:: WHAT YOU ARE ASKED TO DO ::
Put each line of the records into a Markdown table with the columns Row and Line, numbering the rows and skipping blank lines. Don't include the pictures.

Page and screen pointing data

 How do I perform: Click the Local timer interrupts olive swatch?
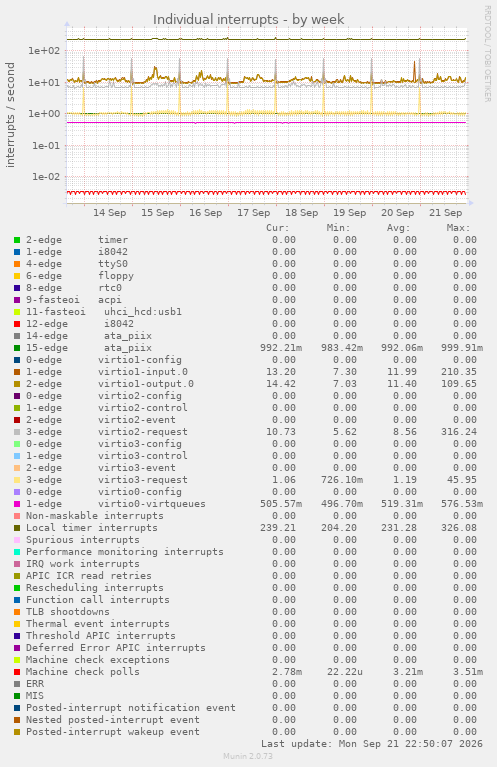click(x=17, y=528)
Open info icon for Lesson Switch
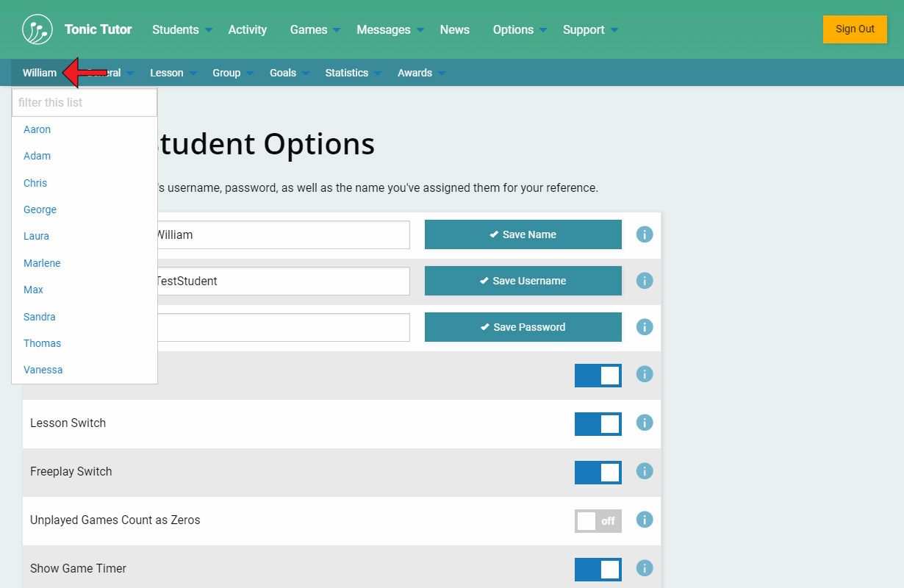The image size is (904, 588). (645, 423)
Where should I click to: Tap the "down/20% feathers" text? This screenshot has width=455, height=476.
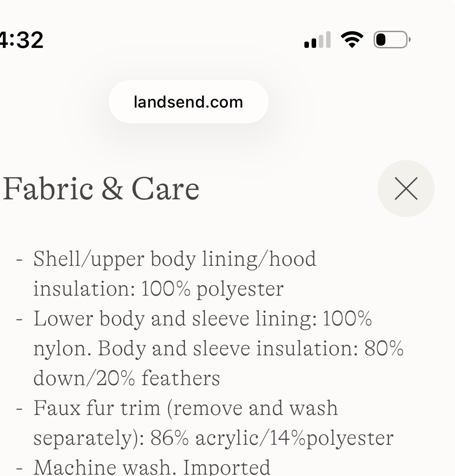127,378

:: COMPLETED EXERCISE ::
| Row | Line |
|---|---|
| 1 |  How do I perform: Click the Local timer interrupts olive swatch? |
| 2 | click(x=17, y=528) |
| 3 | Open info icon for Lesson Switch |
| 4 | The image size is (904, 588). (645, 423) |
| 5 | Where should I click to: Tap the "down/20% feathers" text? This screenshot has width=455, height=476. |
| 6 | 127,378 |